Il sostegno dell’Alsia ha permesso ai produttori di Melanzana Rossa della Valle Mercure di proporre ad un pubblico internazionale di circa 200.000 visitatori una peculiarità divenuta ormai simbolo di quest’area della Regione Basilicata.
La settima edizione del Salone del Gusto oltre a riconfermare l’esperienza del Presidio della Melanzana Rossa ha rappresentato l’occasione per “tenere a battesimo” la giovane Condotta Slow Food del Pollino Lucano che lunedì 27 ottobre presso il Caffè Letterario di Slow Food ha presentato ad un pubblico di curiosi attenti alle peculiarità gastronomiche e culturali che il territorio del nostro Paese offre, le eccellenze dell’area lucana del Parco Nazionale del Pollino e della Valle del Noce.
I presenti sono stati guidati alla scoperta di alcuni tra i sapori più tipici del nostro territorio, la Melanzana Rossa di Rotonda, il Fagiolo Poverello di Rotonda, il Sambuco di Chiaromonte – liquore e confettura, i dolci alle noci di Trecchina, accompagnati nella degustazione da chi quotidianamente si adopera per salvaguardare e recuperare le nostre tradizioni: i produttori.

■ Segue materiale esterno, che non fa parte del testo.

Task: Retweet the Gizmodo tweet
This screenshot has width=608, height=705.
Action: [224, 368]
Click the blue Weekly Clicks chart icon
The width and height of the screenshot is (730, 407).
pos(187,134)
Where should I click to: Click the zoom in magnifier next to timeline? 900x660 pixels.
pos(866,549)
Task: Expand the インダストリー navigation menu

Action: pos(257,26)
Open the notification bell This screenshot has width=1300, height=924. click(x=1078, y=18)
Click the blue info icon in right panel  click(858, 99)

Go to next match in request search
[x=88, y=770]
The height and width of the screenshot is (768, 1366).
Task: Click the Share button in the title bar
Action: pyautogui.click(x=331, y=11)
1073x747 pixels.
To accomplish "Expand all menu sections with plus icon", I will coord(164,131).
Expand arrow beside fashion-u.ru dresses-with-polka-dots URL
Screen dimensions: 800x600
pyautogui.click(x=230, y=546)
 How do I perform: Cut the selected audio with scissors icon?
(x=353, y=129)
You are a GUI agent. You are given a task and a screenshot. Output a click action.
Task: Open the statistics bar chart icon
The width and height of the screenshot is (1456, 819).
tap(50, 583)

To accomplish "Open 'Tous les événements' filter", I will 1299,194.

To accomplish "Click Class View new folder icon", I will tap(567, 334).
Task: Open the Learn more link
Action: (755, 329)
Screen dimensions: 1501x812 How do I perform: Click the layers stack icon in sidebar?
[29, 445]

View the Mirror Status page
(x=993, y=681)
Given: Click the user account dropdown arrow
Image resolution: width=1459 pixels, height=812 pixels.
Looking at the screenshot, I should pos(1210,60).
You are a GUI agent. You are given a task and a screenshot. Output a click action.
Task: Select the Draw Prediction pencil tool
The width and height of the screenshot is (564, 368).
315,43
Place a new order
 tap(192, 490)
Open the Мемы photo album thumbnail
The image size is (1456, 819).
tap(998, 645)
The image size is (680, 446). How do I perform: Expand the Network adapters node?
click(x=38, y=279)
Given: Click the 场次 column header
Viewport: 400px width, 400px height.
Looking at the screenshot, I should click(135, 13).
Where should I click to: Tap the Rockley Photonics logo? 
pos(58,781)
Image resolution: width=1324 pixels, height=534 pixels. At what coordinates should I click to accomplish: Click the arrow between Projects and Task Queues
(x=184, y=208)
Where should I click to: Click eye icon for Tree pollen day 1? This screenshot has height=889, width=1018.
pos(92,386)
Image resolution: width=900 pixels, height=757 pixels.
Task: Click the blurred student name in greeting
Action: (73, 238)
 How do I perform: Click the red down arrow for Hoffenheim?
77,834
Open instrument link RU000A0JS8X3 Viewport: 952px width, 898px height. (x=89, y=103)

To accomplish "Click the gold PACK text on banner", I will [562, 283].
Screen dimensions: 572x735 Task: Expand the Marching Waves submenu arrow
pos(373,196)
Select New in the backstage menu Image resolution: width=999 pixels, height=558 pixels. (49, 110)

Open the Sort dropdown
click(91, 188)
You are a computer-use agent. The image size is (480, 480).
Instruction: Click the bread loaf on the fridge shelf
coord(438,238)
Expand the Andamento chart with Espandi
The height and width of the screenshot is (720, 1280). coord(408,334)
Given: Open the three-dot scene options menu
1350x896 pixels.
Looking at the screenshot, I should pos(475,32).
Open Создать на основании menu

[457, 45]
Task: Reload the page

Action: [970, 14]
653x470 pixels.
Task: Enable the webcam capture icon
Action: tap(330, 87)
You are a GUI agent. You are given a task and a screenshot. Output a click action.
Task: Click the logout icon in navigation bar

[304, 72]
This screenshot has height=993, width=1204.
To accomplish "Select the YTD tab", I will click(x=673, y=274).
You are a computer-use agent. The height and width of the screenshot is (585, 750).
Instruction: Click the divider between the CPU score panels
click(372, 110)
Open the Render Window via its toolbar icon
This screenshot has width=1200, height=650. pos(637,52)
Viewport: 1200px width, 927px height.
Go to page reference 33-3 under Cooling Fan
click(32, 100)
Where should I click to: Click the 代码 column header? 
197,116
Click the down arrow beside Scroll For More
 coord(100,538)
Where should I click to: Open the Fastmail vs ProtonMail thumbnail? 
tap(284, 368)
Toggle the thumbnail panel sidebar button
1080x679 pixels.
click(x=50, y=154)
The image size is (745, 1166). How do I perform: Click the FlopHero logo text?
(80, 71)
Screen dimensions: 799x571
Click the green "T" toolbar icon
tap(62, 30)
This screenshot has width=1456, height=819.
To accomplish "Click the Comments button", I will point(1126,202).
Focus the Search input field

La Condotta del Pollino lucano ha portato al Salone del Gusto quattro comunità del Cibo: Valle del Mercure, Valle del Noce, Senisese-Serrapotamo, Valle del Sarmento e l’Alsia, grazie ad un protocollo di intesa con il Parco del Pollino, ha dato la possibilità ad alcuni produttori delle Comunità stesse di vivere per tutta la durata della manifestazione l’esperienza Slow Food.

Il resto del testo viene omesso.